Et nous repartons, le lendemain, tout content, tirant des plans sur la comète, envisageant la suite du voyage ... Pour l'instant, retour vers la Bolivie, à deux cent kilomètres de là. Dans quelques jours, nous devons retrouver Jacques et Martine à La Paz. Nous pique-niquons aux abords de Chonchi, petit village entouré d'une oasis. Sa petite église d'adobe est l'une des plus belles églises du Chili, avec ses portes et son toit en bois de cactus.







Nous remontons rapidement au dessus des trois mille mètres et retrouvons l'extraordinaire paysage des hauts plateaux volcaniques.






Le ciel se couvre au dessus du salar d'Ascotan. Les plus hauts sommets se sont couverts d'un léger manteau de neige tombés ces derniers jours.



Vigognes et flamants roses sont au rendez-vous.





Nous retrouvons le volcan Ollagüe qui laisse échapper un petit panache de fumée. Quelques maisons autour de la gare précèdent le poste frontière, et nous quittons le Chili.


Quelques centaines de mètres plus loin, c'est Avaroa et le poste bolivien. Un fonctionnaire mal luné tamponne nos passeports. A la douane, le préposé nous informe de l'impossibilité de faire entrer le véhicule en Bolivie, puisqu'il n'y a pas de trace informatique de sa sortie quatre jours plus tôt ! Après une heure d'attente et plusieurs coups de téléphone au poste de douane de la laguna Verde, nous pouvons passer bien que notre formulaire de sortie n'ait pas été retrouvé. Nous obtenons une nouvelle autorisation d'importation temporaire du véhicule pour un mois. Dommage, cette fois ci, que l'on ne nous ait pas refoulés, ou pour le moins retenu 24 heures !




Nous entrons donc de nouveau  en Bolivie, laissant sur le carreau un auto-stoppeur qui veut gagner Uyuni: il ne saura jamais qu'il a eu bien de la chance qu'on ne l'emmène pas!

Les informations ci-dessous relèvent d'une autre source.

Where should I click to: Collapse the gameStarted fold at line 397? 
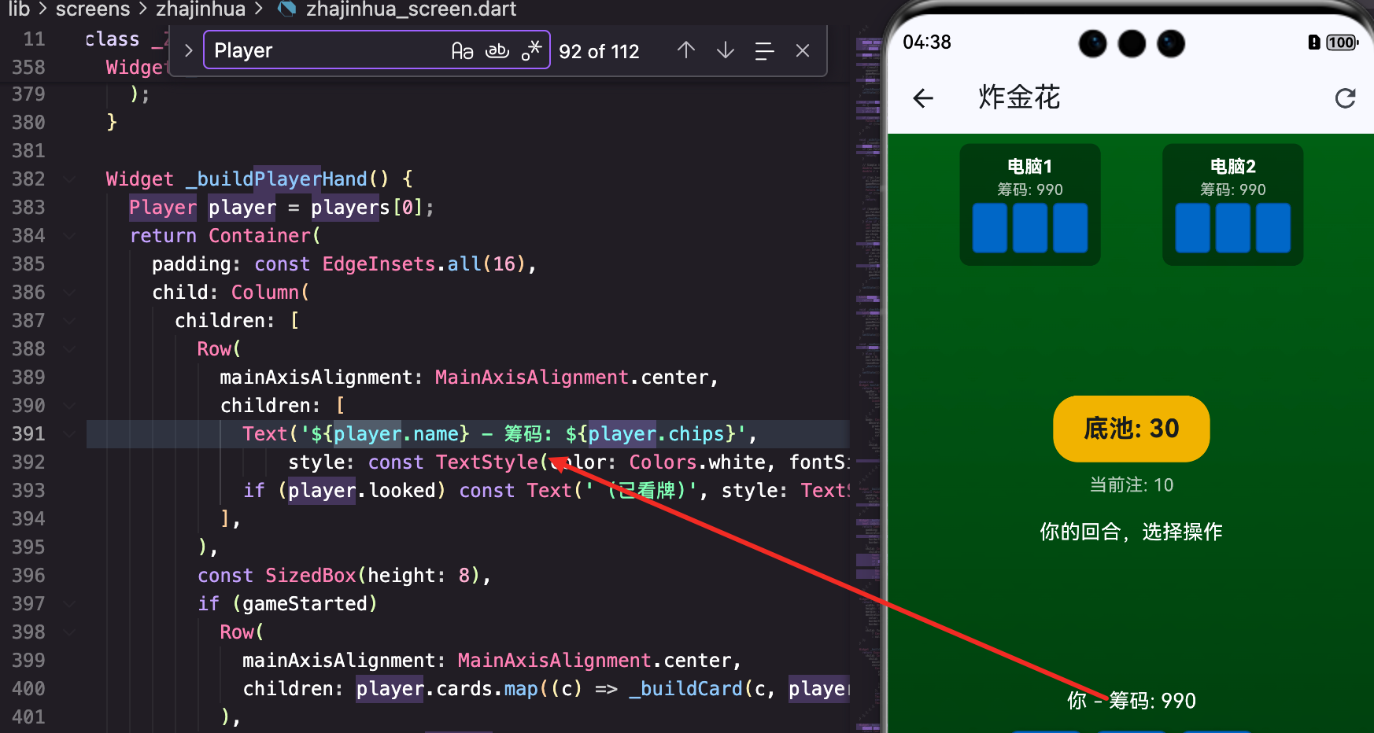(x=68, y=603)
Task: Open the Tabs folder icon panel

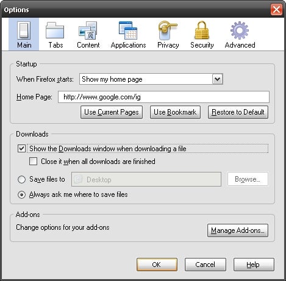Action: (55, 30)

Une large piste longe le salar de Cheguana qui devient très mauvaise après quelques kilomètres. Je l'abandonne pour prendre celle qui circule au beau milieu de salar et que nous avions prise en sens inverse quatre jours plus tôt.


Le sol plus humide de la pampa de Luntapa nous sera fatal. Comme on le voit ci-dessus, je quitte la piste principale très mouillée. Quelques centaines de mètres plus loin, je vire légèrement pour éviter une flaque et je pars dans un dérapage incontrôlé qui finit comme ci-dessous.



Sortis indemnes de l'accident, nous serons secourus le lendemain. Sans aucune possibilité de dépannage et réparation sur place, ni même sans doute en Bolivie nous abandonnons l'épave après l'avoir remorquée jusqu'au  village. Quatre jours plus tard, nous étions de retour en France.